Here's to Romance is a 1935 American musical comedy film directed by Alfred E. Green and starring Nino Martini, Genevieve Tobin and Anita Louise.

==Plot==
The wife of a music teacher, who has been angered by her husband's philandering, arranges to send one of his male students to study opera in Paris as her protégé. This causes complications when he falls in love in France with a woman who is upset about his relationship with his patron. Devastated he ends up back in New York as a sheet music salesman.
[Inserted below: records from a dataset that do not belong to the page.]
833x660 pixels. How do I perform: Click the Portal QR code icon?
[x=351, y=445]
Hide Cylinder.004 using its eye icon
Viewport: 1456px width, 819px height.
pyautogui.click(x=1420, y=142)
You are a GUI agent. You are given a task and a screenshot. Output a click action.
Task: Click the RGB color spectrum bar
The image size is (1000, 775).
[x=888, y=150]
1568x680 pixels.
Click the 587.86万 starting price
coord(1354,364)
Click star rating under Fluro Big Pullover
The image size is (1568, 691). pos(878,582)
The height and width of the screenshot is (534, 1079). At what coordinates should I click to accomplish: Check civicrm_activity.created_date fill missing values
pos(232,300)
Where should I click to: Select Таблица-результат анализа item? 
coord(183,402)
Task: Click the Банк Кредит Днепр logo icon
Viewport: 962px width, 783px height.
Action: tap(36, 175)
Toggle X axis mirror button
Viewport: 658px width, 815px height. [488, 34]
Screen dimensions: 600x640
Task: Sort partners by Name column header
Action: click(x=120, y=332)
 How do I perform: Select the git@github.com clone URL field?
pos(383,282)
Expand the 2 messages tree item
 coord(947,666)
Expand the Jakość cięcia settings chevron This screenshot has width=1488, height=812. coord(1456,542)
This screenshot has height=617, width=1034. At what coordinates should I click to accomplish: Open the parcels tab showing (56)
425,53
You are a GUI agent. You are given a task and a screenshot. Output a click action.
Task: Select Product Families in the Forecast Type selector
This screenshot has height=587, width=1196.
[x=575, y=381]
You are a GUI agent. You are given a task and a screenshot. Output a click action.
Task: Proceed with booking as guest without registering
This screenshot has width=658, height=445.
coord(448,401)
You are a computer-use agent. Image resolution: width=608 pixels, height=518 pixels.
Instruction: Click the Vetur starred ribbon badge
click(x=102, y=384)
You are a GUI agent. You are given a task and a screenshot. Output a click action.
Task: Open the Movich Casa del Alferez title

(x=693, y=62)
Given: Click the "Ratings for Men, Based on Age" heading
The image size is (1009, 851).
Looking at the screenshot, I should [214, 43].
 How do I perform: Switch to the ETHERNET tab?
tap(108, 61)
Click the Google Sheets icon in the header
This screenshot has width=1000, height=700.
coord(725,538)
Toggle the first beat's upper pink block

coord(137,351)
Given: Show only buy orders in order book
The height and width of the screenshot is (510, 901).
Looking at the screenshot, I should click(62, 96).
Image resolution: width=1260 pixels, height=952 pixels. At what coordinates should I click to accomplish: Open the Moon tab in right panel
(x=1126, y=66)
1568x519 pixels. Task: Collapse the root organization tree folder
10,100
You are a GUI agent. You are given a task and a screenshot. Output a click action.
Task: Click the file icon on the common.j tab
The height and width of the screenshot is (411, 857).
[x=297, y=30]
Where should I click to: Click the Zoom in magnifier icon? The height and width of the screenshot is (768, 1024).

Things soon change when he is reunited with his true love and is invited to perform by the Metropolitan Opera.

==Main cast==
- Nino Martini as Nino Donelli
- Genevieve Tobin as Kathleen Gerard
- Anita Louise as Lydia Lubov
- Maria Gambarelli as Rosa
- Ernestine Schumann-Heink as herself
- Reginald Denny as Emery Gerard
- Vicente Escudero as Spanish Gypsy Dancer
- Adrian Rosley as Sandoval
- Mathilde Comont as Viola
- Elsa Buchanan as Enid
- Miles Mander as Bert
- Keye Luke as Saito
- Pat Somerset as Fred
- Albert Conti as LeFevre
- Egon Brecher as Descartes
- Orrin Burke as Carstairs
- Armand Kaliz as Andriot

==Critical reception==
Variety gave a lukewarm review. They wrote that "a sturdier story" was needed for Martini's film debut, and that in this film "his impression is nice, but not particularly significant ... His voice is undeniable ... [and he is a] highly personable, and an engaging Latin type." They predicted that, with better material, a successful film career may be possible for him.

==Bibliography==
- Solomon, Aubrey. The Fox Film Corporation, 1915–1935: A History and Filmography. McFarland, 2011.